# Problem accessing Tivo partitions



## eam587 (Aug 17, 2006)

I was just trying to add some abilities (ftp/telnet) to my Tivo. A few years ago I upgraded my SA Sony SVR-2000 from the standard HD to a Western Digital 100gig. Copied the drive over with dd, used the appropriate tools to expand it, and it's been running like a charm ever since. Now when I put it in my computer, it doesn't seem to have a partition at all. Partition Magic says it's all unallocated, Linux boot can't recognise the partition at all. My Tivo doesn't seem to care about it...running great. Any suggestions as to getting this thing to mount?

Thanks in advance,
Eric


----------



## BTUx9 (Nov 13, 2003)

Tivos use their own partition scheme. The 2 ways most people access the tivo partitions are either a tivo-specific linux boot cd, or a program like tivopart which will let linux access them. (when trying to mount a series-1 tivo drive, you have to remember to turn on byteswap for that device)


----------



## cheer (Nov 13, 2005)

BTUx9 said:


> (when trying to mount a series-1 tivo drive, you have to remember to turn on byteswap for that device)

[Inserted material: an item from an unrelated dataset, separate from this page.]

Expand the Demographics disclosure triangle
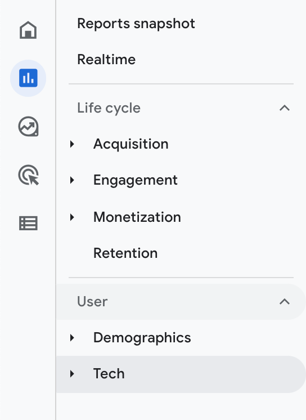 [x=72, y=337]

FYI, I think tivopart does internal byteswapping automagically (assuming you use the tivopart method).


----------



## rpdre1 (Feb 20, 2005)

Here's a link to the free PTV BootCD: http://www.ptvupgrade.com/products/software/lba48/lba_4.04_license.html


----------



## gadzuchz (Nov 9, 2004)

I have a very similar situation. My Tivo drive won't mount. _Mount_ command yields "*mount: you must specify the filesystem type*"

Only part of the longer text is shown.